Supplied records:
⁂

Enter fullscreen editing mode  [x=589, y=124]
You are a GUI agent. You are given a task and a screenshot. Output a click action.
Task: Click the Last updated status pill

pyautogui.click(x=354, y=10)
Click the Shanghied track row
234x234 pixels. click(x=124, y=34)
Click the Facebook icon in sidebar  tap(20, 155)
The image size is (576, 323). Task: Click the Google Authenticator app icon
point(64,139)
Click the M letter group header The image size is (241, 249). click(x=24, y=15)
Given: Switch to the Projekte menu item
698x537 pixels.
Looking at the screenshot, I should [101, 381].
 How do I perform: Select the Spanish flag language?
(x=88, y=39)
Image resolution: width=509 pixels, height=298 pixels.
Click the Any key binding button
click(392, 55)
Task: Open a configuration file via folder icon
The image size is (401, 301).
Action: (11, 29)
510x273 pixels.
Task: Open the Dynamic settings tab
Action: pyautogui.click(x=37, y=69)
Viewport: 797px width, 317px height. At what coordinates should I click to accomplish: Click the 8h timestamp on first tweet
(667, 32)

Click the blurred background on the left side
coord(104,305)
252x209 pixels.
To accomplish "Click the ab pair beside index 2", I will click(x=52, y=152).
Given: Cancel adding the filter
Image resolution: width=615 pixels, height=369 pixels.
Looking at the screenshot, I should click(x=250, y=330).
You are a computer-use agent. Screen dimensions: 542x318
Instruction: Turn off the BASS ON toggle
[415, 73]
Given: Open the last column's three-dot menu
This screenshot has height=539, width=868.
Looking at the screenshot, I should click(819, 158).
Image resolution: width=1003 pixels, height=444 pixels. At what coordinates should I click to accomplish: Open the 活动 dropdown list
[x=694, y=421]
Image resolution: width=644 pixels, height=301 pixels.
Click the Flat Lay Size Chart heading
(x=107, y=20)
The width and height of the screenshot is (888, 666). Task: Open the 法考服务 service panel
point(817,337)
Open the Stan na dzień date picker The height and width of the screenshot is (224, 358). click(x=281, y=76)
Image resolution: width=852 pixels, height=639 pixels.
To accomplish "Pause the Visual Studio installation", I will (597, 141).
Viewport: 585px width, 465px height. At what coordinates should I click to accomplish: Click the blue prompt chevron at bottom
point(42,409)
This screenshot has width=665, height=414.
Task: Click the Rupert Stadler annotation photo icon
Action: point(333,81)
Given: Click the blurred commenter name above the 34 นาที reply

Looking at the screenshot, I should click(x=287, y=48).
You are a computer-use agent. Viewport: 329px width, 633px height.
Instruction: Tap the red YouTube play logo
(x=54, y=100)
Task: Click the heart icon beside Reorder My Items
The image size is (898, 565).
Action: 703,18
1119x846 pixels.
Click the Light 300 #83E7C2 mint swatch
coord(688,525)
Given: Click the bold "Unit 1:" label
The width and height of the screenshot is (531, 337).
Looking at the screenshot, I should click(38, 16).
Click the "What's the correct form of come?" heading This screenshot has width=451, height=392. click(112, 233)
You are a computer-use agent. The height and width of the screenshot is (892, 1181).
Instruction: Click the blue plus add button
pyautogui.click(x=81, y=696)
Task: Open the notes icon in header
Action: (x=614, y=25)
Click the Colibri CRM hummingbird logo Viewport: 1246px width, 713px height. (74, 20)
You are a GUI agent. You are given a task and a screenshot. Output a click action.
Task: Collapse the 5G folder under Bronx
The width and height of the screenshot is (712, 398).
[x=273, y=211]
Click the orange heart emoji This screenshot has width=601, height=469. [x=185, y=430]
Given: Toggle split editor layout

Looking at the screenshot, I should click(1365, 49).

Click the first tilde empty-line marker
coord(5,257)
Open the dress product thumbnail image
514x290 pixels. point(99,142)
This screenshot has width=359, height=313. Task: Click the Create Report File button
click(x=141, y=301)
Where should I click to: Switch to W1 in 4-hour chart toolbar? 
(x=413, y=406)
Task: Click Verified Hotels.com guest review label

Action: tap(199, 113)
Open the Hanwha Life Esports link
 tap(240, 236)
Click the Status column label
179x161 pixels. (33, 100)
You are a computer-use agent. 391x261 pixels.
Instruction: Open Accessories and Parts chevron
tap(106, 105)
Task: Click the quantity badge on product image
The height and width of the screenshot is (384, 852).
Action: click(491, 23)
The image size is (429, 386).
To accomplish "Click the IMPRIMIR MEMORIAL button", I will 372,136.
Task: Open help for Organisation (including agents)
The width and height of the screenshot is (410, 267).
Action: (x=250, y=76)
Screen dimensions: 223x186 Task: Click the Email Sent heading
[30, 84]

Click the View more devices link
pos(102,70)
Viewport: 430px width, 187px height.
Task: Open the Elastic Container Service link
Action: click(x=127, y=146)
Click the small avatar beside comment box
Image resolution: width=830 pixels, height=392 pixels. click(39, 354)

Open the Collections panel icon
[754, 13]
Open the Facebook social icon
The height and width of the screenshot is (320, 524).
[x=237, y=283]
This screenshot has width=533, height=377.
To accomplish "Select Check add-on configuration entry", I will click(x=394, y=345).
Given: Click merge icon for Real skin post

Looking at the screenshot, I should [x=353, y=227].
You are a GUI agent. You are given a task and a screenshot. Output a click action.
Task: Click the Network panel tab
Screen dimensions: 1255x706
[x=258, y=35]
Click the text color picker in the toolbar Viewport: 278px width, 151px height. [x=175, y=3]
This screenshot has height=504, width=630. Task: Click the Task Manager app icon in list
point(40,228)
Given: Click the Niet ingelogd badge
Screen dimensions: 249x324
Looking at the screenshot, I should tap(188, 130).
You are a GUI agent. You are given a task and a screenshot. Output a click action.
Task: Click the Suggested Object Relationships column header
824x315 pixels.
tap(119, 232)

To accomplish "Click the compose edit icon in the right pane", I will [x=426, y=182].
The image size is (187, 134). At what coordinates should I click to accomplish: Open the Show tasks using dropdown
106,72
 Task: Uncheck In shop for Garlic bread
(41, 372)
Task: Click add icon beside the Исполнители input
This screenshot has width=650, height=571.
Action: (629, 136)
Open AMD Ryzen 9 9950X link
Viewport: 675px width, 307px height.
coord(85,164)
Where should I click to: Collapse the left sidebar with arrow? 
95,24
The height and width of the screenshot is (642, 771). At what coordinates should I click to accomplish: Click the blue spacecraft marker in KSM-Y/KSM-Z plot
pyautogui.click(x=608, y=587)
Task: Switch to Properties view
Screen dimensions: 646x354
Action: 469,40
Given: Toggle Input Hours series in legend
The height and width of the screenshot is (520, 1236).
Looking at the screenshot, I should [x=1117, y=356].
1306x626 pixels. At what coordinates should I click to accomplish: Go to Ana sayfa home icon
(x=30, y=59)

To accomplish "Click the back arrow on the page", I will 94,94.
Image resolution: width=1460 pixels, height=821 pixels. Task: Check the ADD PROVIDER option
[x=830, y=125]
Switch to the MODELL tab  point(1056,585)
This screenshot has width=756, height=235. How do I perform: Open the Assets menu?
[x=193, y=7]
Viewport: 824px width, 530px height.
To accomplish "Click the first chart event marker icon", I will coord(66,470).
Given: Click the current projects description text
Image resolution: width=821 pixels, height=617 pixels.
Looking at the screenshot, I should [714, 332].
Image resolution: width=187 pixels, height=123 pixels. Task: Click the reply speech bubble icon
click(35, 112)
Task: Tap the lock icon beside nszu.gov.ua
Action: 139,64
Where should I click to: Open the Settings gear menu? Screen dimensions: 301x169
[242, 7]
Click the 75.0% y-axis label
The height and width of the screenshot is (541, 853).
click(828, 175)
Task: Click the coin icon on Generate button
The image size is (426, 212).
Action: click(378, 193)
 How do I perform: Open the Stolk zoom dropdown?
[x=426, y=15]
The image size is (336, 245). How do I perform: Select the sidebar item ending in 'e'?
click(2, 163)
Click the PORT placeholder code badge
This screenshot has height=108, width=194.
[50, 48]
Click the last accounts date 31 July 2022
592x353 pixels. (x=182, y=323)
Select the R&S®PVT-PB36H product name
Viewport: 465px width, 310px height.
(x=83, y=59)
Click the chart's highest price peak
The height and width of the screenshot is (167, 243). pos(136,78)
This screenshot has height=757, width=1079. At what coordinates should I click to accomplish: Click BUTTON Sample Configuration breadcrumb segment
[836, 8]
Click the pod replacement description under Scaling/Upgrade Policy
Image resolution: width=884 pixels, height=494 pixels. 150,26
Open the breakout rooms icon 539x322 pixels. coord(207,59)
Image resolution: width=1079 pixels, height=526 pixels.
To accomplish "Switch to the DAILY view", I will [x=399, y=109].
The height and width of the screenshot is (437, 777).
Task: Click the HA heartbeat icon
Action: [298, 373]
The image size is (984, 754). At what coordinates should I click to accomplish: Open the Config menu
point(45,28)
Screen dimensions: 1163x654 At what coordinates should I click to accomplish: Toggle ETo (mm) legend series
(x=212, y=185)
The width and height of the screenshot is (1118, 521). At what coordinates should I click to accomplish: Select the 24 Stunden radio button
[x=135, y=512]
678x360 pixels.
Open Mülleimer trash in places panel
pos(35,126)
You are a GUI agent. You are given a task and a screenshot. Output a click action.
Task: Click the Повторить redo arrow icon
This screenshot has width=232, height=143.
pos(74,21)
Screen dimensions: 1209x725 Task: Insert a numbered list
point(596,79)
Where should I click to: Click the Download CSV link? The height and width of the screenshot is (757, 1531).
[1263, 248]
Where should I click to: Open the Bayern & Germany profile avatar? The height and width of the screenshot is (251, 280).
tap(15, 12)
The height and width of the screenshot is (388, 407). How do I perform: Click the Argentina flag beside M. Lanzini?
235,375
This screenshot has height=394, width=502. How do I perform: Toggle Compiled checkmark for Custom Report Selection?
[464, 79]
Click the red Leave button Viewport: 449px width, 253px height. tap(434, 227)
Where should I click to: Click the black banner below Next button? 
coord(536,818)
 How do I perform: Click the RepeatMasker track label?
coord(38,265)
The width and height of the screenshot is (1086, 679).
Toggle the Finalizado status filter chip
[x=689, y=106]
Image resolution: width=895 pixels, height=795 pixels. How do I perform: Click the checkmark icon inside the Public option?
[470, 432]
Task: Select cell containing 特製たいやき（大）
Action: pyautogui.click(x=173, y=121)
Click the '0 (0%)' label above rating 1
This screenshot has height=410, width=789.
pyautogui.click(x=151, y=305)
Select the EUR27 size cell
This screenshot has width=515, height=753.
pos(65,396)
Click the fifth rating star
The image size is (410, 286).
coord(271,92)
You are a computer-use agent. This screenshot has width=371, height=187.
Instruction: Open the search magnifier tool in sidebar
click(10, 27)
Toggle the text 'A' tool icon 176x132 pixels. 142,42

⁂

What is expected:
Your answer should be a single number: the count of lines above that contain the word "picker".

Output of the exercise:
2